Abstract

Ever since Emerson (1) began his nationwide attempt to improve the nutrition of American children by bringing them up to weight, physicians and other health workers have realized that there are fallacies in the method. One of the greatest of these is that the use of standard tables based on averages for age, height, and weight gives only a wide zone of normality and necessarily introduces errors into the determination of standard weights for children having skeletal builds which differ from the average. Numerous attempts have been made to work out more accurate methods for determining normal weight which would make use of other skeletal measurements besides height. As early as 1886 Bornhardt (2) used chest circumference, together with height, in the prediction of the body weight of adults.
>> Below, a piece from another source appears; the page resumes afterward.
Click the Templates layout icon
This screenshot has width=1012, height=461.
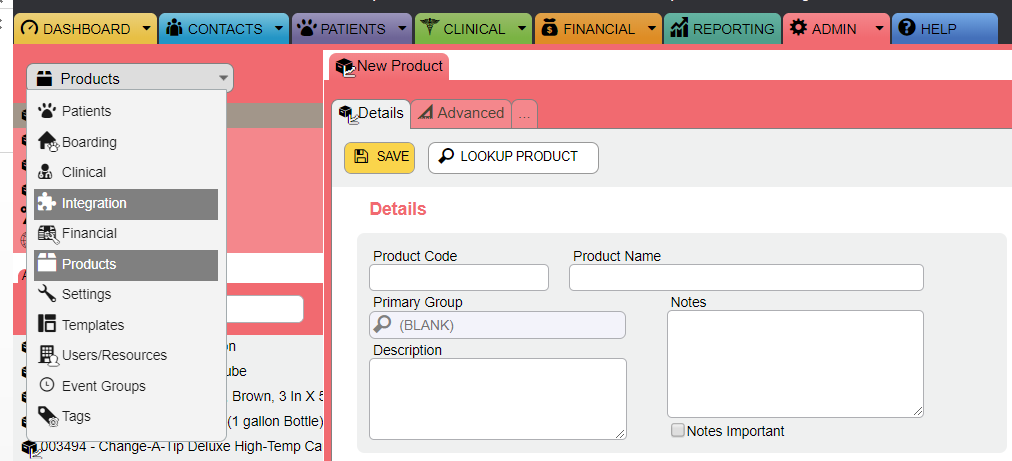46,325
In 1919, Dryer (3) used chest girth and stem length. Of these two methods Gray and Root (4) found the latter more accurate in predicting the normal weight of adults. In preparing his ideal weight tables for boys, Gray (5) used an average of weight for stem and weight for chest. Lucas and Pryor (6) advocated the use of bi-iliac diameter and height and in 1936 Pryor (7) published her width-weight tables. These have recently (8) been revised to make use of measurements of bi-iliac diameter, chest width (nipple level), and height. The above workers did not attempt to correct their measurements for subcutaneous fat. As McCloy (9, p. 67) points out, the inclusion of fat would introduce errors which would increase in proportion to the thickness of the fat over the bones involved.